Nadezhda Markina plays the titular Elena, a widowed nurse who fell in love with Vladimir, played by Andrey Smirnov, a patient she was taking care of. The movie takes place in the present after they have been married for about a dozen years. Elena is from a different world than Vladimir though. She is his wife, but still has the caretaker mentality. She wakes up, cleans, makes breakfast, and then wakes up Vladimir as if he is still her patience. These long scenes, coupled with other long scenes of Elena traveling to the slums to visit her son and his family, really drive home the duality of how she lives.
These scenes also do a great job of setting up a lot of characters’ personalities without doing any kind of voice-over explanation that might be present in a more mainstream American movie. Just through their actions alone we get what kinds of people we’re dealing with – a sure sign of great directing. Filmmaker Andrei Zvyagintsev has crafted a very real-world type of thriller that spends as much time setting up characters and situations as he does with the actual thriller part. When the last act rolls around you are much more invested in the characters and moral questions being raised than you would be otherwise.
Elena is set in the gloomy and seemingly always wet Russia. Elena’s son can’t support his own family and is constantly asking her for money. Vladimir is sick of it and refuses to help Elena’s son and family. Because of this, Elena’s grandson will be forced to join the military. After a heart attack, Vladimir’s own daughter comes out of the woodwork. The two have a strained relationship, but after looking death in the eyes Vladimir comes to a realization that when he dies his estranged daughter will be the sole heir to his fortune. This forces Elena to choose between her life as a meek housewife or going forth with a desperate plan to help her son.
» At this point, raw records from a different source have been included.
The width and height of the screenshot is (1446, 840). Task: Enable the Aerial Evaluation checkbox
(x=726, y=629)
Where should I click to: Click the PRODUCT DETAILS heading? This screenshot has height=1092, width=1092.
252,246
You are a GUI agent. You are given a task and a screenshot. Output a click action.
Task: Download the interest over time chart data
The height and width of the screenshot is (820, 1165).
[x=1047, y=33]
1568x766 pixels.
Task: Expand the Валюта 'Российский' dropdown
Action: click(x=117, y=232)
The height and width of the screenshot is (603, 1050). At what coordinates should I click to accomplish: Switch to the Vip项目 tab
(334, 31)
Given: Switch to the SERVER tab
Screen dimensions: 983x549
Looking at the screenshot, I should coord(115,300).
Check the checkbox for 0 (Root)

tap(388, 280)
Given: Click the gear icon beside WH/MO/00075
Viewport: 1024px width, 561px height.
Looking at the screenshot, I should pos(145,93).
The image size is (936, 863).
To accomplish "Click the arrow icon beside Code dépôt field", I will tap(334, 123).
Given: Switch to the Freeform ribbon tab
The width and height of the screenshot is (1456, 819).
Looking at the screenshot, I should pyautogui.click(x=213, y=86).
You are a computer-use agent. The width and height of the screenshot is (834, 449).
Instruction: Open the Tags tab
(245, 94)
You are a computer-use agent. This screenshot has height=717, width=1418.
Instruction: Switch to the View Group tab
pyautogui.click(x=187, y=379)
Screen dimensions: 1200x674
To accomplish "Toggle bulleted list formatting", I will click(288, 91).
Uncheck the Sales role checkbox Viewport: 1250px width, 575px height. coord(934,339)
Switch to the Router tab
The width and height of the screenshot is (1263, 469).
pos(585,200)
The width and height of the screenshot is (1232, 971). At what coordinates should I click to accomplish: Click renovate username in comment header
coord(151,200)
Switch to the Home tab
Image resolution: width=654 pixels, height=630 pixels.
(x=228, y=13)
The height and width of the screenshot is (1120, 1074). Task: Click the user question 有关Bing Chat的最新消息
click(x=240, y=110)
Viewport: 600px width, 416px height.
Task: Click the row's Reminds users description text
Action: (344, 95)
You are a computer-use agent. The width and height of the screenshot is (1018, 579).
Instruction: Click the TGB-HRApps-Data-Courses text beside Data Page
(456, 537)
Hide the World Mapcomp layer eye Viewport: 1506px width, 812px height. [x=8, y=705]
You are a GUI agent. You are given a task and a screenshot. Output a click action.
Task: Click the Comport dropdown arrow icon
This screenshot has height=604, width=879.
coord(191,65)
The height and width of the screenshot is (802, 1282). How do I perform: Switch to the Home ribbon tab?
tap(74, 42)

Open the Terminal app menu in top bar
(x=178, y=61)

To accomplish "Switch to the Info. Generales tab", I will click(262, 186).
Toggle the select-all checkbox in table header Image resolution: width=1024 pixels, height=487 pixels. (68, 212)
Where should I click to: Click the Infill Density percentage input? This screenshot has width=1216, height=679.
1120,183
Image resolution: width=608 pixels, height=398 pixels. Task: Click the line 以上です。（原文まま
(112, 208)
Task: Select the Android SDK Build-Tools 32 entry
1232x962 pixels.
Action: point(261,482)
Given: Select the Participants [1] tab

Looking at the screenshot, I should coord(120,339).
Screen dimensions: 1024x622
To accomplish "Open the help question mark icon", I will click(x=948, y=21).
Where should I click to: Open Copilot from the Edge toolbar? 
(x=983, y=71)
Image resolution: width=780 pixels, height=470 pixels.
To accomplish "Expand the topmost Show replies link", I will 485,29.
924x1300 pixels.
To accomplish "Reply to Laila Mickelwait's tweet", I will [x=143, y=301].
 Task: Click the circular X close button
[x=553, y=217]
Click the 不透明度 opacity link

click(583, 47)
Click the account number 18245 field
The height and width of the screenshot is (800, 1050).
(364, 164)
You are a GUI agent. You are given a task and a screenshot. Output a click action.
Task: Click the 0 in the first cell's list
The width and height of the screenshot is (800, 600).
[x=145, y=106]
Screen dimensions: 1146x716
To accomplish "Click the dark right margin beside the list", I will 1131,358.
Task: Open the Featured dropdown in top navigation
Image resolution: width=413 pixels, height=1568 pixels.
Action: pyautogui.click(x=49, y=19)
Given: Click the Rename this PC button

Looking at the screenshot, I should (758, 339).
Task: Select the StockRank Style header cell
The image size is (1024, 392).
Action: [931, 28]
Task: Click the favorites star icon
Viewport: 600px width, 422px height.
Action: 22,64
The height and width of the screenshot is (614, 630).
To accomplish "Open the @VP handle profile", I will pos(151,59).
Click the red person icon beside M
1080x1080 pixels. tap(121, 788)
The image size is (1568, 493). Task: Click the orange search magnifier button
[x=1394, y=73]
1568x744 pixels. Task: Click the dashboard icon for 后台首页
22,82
Nadezhda Markina gives a fantastic and naturalistic performance as Elena. Everything we need to know about her we can see in her face. There are no tricks going on here. The directing is confident and that can especially be seen in the performances. Famed composer Philip Glass also turns out a rather hypnotic score that doesn’t overpower the film, but rather supports in in the way all great scores should support films.
Looking back over this review, nothing has surprised me more than the positivity I’ve written. I remember being so confused as to why “Elena” had received such glowing praise from critics and won the Special Jury Prize at the Cannes Film Festival last year. All I saw was a story that I felt I had seen in countless other thrillers, except this time it was set in Russia and had a lot of scenes with people not doing anything necessarily important. But in thinking about it, I have realized is was all important to shaping the world and, of course, the characters.